# ACTION ITEM:
Within the material below, find each line bearing the word "agent" and present it.

# RECORDS SUPPLIED:
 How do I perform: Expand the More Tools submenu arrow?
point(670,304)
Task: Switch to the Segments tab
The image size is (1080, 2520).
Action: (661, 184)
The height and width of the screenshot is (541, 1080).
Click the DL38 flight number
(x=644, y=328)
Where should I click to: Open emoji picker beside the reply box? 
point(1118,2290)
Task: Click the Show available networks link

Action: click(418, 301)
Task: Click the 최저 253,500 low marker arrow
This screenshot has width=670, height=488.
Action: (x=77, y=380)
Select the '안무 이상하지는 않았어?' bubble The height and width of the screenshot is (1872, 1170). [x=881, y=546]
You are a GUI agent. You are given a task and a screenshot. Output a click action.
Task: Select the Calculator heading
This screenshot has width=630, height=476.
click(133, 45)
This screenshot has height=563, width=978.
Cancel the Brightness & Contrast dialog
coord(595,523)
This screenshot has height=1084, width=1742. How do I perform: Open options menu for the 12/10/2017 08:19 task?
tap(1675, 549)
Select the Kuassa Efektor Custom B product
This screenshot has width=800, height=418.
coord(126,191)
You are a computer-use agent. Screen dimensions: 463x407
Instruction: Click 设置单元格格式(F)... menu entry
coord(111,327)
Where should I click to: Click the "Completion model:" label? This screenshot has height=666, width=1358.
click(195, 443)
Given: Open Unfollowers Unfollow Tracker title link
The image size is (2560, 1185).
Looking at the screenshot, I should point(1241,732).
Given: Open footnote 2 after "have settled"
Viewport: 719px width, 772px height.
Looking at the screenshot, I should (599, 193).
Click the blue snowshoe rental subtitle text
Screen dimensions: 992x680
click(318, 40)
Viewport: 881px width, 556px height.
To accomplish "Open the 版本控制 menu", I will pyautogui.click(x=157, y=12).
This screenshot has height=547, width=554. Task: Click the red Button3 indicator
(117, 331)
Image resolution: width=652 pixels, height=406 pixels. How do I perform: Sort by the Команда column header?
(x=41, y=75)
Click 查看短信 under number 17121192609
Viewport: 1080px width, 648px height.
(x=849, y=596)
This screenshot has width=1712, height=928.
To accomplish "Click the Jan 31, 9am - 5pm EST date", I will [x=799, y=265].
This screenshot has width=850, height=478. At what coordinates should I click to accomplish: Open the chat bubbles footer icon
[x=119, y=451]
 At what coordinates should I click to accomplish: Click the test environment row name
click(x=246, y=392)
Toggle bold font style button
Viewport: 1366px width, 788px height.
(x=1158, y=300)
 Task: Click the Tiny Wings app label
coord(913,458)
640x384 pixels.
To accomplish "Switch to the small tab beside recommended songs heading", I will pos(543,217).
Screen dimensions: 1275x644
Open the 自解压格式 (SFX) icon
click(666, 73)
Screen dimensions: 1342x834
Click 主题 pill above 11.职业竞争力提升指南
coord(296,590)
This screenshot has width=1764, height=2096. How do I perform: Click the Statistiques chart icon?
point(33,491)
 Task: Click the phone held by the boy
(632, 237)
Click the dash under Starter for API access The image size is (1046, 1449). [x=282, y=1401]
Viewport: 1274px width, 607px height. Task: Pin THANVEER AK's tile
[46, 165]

# THE ANSWER:
You are a GUI agent. You are given a task and a screenshot. Output a click action.
You are a computer-use agent. Screen dimensions: 463x407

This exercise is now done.